Counter({0: 432074, 1: 7938, 2: 5897})



Sweet! Now we have our train X and y, and they are all composed of numerical data as well.

## Use the SMOTE technique to balance the dataset (which essentially gives the classifier more data from outliers, thus enhancing its ability to classify such data):

In [98]:
# import necessary packages for use in SMOTE implementation
import imblearn
import matplotlib.pyplot as pyplot
from imblearn.over_sampling import SMOTE
from imblearn.under_sampling import RandomUnderSampler
from imblearn.pipeline import Pipeline

Now, we can use `Counter` to summarize the class distribution of y:

In [112]:
# summarize y
counter = Counter(y)
print(counter)

Counter({0: 432074, 1: 7938, 2: 5897})


According to the above summary, there are 432074 '0's, 7938 '1's, and 5897 '2's in y. Thus, in order to properly balance the training set, we should probably balance out the data so that, instead of a ratio of 432074:7938\:5897 (or approximately 216:4\:3), we have something more balanced, so as to provide more needed training data (for classification accuracy).

Thus, with a beginning ratio of 216:4\:3 (or 100:0.02:0.014), we can utilize oversampling and undersampling from the `imblearn` package in order to balance out the data a bit more.

This will be carried out in anticipation of utilization in a `Pipeline` further on.

In [163]:
# over sampling via SMOTE
over = SMOTE(sampling_strategy=0.05)

We will be oversampling to only 5% of the majority set due to the minority sets already being at such a slim 0.02 and 0.014 percent; thus extrapolation of features should be a bit more effective (I hope, haha)

In [164]:
# under sampling via RandomUnderSampler
under = RandomUnderSampler(sampling_strategy=0.5)

For undersampling, we will halve the majority dataset, to further balance out the dataset from a 100:0.02\:0.014 ratio to a more modest 10:1\:1. Hopefully this won't negatively affect the data interpretation and classification too much.

In [165]:
# testing pipelining 'over' and 'under'
steps = [('o', over), ('u', under)]
pipeline = Pipeline(steps=steps)

# transform dataset
X_test, y_test = pipeline.fit_resample(X, y)

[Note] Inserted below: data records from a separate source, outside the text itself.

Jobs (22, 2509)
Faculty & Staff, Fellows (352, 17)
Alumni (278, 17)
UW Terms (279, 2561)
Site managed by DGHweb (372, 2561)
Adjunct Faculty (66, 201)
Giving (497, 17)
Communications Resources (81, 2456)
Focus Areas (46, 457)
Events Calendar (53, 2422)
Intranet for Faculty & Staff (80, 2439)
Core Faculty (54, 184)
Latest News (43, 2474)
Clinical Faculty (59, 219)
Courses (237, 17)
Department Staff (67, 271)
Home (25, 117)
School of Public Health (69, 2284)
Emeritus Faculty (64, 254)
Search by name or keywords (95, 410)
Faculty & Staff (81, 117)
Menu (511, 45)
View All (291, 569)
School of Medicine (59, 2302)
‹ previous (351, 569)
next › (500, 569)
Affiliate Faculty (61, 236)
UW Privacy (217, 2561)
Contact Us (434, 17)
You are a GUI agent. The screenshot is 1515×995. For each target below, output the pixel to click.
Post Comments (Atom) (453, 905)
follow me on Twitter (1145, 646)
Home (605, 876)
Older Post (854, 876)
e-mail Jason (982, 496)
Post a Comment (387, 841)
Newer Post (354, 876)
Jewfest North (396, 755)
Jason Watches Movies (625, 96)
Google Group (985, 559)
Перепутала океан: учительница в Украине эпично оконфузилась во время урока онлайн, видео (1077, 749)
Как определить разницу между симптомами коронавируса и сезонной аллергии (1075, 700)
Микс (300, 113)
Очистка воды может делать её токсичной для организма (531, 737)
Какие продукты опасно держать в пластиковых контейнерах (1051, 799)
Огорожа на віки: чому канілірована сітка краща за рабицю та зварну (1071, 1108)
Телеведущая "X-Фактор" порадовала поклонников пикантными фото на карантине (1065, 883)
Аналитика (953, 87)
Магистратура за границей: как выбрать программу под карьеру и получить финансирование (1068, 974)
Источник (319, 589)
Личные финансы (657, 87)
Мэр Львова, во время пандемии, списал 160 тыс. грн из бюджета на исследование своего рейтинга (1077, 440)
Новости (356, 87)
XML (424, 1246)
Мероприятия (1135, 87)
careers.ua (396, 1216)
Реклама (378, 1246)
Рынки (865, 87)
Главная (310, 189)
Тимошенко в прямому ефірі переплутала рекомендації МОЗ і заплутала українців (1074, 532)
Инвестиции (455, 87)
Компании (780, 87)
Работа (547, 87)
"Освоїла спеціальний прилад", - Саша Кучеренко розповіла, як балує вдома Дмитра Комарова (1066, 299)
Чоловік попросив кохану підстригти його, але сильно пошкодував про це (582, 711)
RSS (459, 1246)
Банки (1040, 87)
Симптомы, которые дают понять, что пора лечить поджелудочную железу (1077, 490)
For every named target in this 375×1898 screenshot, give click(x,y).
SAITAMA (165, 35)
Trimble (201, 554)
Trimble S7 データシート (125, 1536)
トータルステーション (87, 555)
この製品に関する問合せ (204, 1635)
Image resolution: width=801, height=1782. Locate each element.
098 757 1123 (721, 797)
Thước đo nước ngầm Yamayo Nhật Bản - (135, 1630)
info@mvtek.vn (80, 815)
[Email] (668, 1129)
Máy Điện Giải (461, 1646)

# summarize new class distribution
counter = Counter(y)
print(counter)

ValueError: Input X contains NaN.
SMOTE does not accept missing values encoded as NaN natively. For supervised learning, you might want to consider sklearn.ensemble.HistGradientBoostingClassifier and Regressor which accept missing values encoded as NaNs natively. Alternatively, it is possible to preprocess the data, for instance by using an imputer transformer in a pipeline or drop samples with missing values. See https://scikit-learn.org/stable/modules/impute.html You can find a list of all estimators that handle NaN values at the following page: https://scikit-learn.org/stable/modules/impute.html#estimators-that-handle-nan-values

Note to self: either implement an imputer in the pipeline, or implement it via an encoder to fill in NaN values in the dataset properly (i.e., accounting for what they are replaced with properly, making sure it doesn't skew the dataset weirdly, etc.)